The reason why I am writing this is because nowadays, free speech is in the news quite a bit. What disappoints me is that the issues discussed aren’t how to prevent a two-tier society from being formed by free speech restrictions, or how whole groups of people in a country of over 1 billion are being socially isolated by their friends for having the wrong opinion. No. What is talked about (or shouted, rather) is whether we should ban books like Huckleberry Finn due to its racist language or Looking for Alaska (the most banned book in America, 2015) because of its sexual content.

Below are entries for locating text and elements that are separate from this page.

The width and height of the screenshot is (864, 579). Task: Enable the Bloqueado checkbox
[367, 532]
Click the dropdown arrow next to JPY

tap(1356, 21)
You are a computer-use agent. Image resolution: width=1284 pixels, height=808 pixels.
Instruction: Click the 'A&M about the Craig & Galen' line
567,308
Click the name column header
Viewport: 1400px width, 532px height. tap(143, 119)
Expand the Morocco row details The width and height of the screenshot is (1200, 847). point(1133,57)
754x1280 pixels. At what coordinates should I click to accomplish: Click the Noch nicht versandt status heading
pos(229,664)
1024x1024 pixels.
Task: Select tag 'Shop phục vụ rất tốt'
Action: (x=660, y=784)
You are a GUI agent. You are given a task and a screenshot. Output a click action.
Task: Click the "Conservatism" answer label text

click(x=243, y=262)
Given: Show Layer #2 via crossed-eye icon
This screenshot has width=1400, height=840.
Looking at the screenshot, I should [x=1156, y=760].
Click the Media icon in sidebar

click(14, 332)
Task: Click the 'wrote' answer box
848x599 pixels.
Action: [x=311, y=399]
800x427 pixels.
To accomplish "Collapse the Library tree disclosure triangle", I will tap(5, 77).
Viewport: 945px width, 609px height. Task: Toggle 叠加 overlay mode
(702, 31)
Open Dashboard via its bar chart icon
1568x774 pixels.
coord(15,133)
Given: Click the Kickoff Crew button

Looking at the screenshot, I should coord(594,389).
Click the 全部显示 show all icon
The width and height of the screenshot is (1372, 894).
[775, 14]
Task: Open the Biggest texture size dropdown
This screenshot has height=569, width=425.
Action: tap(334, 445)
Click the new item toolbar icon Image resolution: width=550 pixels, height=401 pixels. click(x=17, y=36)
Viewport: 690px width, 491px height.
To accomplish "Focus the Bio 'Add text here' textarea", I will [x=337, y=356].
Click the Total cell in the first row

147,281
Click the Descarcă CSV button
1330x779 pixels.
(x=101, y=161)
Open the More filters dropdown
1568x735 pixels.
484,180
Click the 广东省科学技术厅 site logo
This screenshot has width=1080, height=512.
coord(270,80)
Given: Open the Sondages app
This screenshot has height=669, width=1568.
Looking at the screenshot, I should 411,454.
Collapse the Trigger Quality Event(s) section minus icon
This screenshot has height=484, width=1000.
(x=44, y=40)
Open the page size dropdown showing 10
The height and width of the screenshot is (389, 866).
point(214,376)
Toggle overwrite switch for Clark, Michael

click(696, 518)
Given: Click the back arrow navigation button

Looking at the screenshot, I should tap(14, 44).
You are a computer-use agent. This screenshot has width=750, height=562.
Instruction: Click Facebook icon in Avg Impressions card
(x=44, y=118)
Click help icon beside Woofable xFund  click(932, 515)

I know that the argument of “Why don’t you focus on something more important?” is fallacious, but hear me out. Ecolint is an international school, and thus should focus on international issues. Whilst we here at The Update certainly have our biases, we try to focus on global issues, like the murders of journalists in Bangladesh, the problems of remilitarization in Japan, or the global impact of 9/11 fourteen years on.

echo chamber, shminhe.com
If we become too insular, we run the risk of creating ideological ‘echo chambers’. Photo: shminhe.com

If we become more and more insular in our interests, only focusing on the problems that immediately face us where we are, we leave out far bigger problems which affect far more people across the globe. Many of these people are unable to fight for their own rights because of dangers facing them.

Whilst it might be impossible for us to solve their problems, we can at least make sure we know about them. These are people who are chafing in caves of oppression, begging for the ability to scream. The least we can do is lend them a mouth.